文春オンライン / 2024年9月1日 17時0分

たった4年で4万9980円→7万9880円に…!? PS5の“衝撃的な価格改定”が起きた“納得の理由”〈9月2日から販売価格が変更に〉

SONY公式サイトより

 ソニーの家庭用ゲーム機「PS5」の価格が9月2日から8万円弱に値上げされると発表がありました。ゲームファンの間には衝撃が走り、SNSでも関連ワードは軒並みトレンド入り。批判一色といった様相を呈しています。ソニーはなぜ今回値上げに踏み切ったのでしょうか。歴史を振り返りながら検証していきます。

◆◆◆

価格の変遷

 PS5は2020年11月に通常版(4万9980円、税抜き)と、ディスクトレイなしのデジタル版(3万9980円、同)の2種類を発売。その後、2022年、2023年に値上げを行ったのですが、今回は過去2回の倍以上となる1万3000円もの大幅値上げ。通常版はほぼ8万円(正確には7万9980円)、デジタル版ですら7万円(7万2980円)です。あわせて周辺機器も値上がりし、コントローラーは1つで1万円を超える価格(1万1480円)になりました。

 発売当初はPS5本体に対し、「性能に比べて安い!」と絶賛の声があがりましたが、その頃と比べて通常版が約2万5000円、デジタル版が約2万9000円も値上がりしたのです。
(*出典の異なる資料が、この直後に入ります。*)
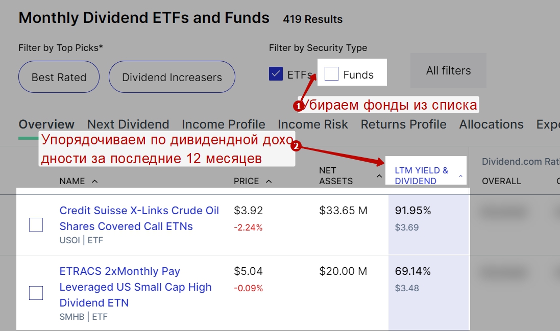560x331 pixels.
Task: Filter by Best Rated top picks
Action: click(59, 77)

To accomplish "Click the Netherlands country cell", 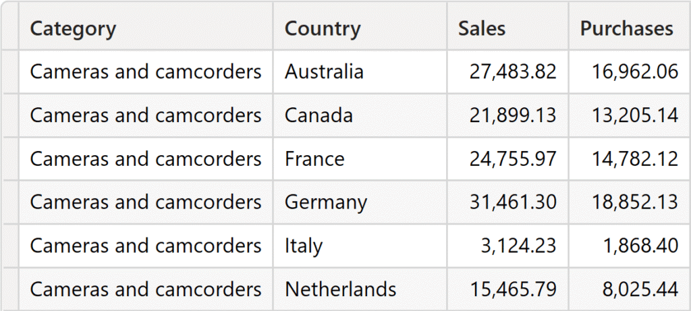I will click(x=340, y=289).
 そもそも、従来の家庭用ゲーム機は、年数が経過すると値が下がるのが“常識”でした。実際にPS4の場合は、本体のリニューアルを重ねていきながら、発売から1年11ヵ月、さらにそれから約11ヵ月後のタイミングで、それぞれ5000円の値下げを行ってきました。それだけに今回の値上げに批判が起こるのも仕方ありません。発表後にはネットショップの在庫が即完売。このタイミングで購入を検討していた人たちからすると、ソニーに怒りの矛先を向けたくもなるでしょう。

ソニーの“言い分”

 しかし、ソニーにも言い分はあるでしょう。

  プレスリリース に「昨今の世界的な経済情勢の変動などの厳しい外部環境を受け……」とある通り、物価高と円安が重なり、今回の決断に至ったことは想像に易いです。

 通常版PS5は米国では発売以来、約500ドル(499.99ドル)で販売され続けています。そんな中、2020年には1ドル100円台で推移していたレートが、今年6月には1ドル160円になるなど、大幅な円安となりました。2020年であれば米国で500ドル、日本では5万円で売れる商品でしたが、1ドル150円まで円安が進行してしまうと……。
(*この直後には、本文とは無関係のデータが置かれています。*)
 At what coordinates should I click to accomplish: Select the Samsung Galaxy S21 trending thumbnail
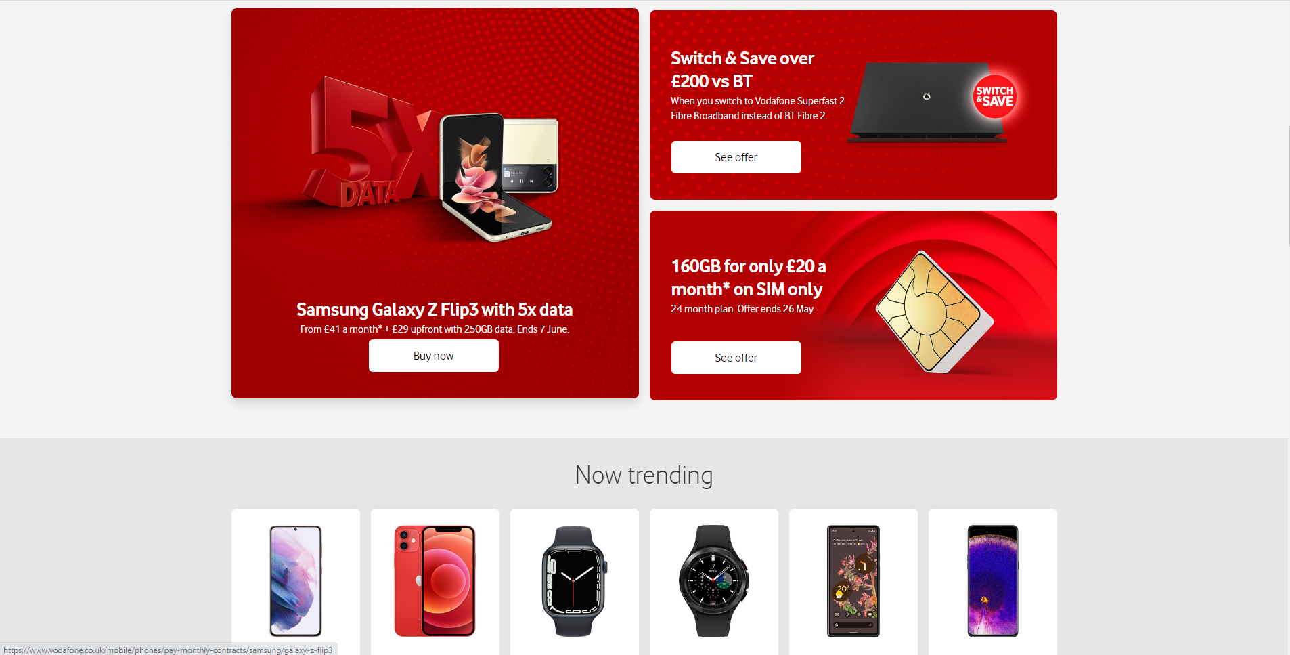[296, 581]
 そもそも、昨年の新モデル発売の時点で、レートは1ドル150円でしたから、その時に2万5000円の値上げをする選択もあったのです。良く言えば、1年の猶予をくれたとも捉えられるでしょう。逆に、意地悪に言えば、日本市場はソニーにとって世界シェアの1割しかないため、市場が停滞しても、経営的な悪影響は軽微だと判断したのかもしれません。今回の日本の値上げは、ソニーにも日本市場のためにレート以上に価格を下げる配慮、余裕がなくなったーーとも読めます。

ゲーミングPCが台頭するのか?

 今回のPS5の値上げを受けて、ゲームに特化した「ゲーミングPC」が取って代わるという見方も出ていますが、そこは意見が割れるでしょう。PS5と同性能のPCを買おうとすると8万円では到底難しいのが大きな理由です。PCを利用すれば、マイクロソフトのサービス(Xboxゲームパス)を使え、データ改造(自己責任)などもできますが、PS5同様の快適性を求めるとすれば、それは金銭的に余裕のある人のみに許された選択になるでしょう。

ソニーの意外な“方向転換”

 救いがあるとすれば、ソニーのゲーム戦略が、PS5に依存しないマルチプラットフォームにシフトしていることです。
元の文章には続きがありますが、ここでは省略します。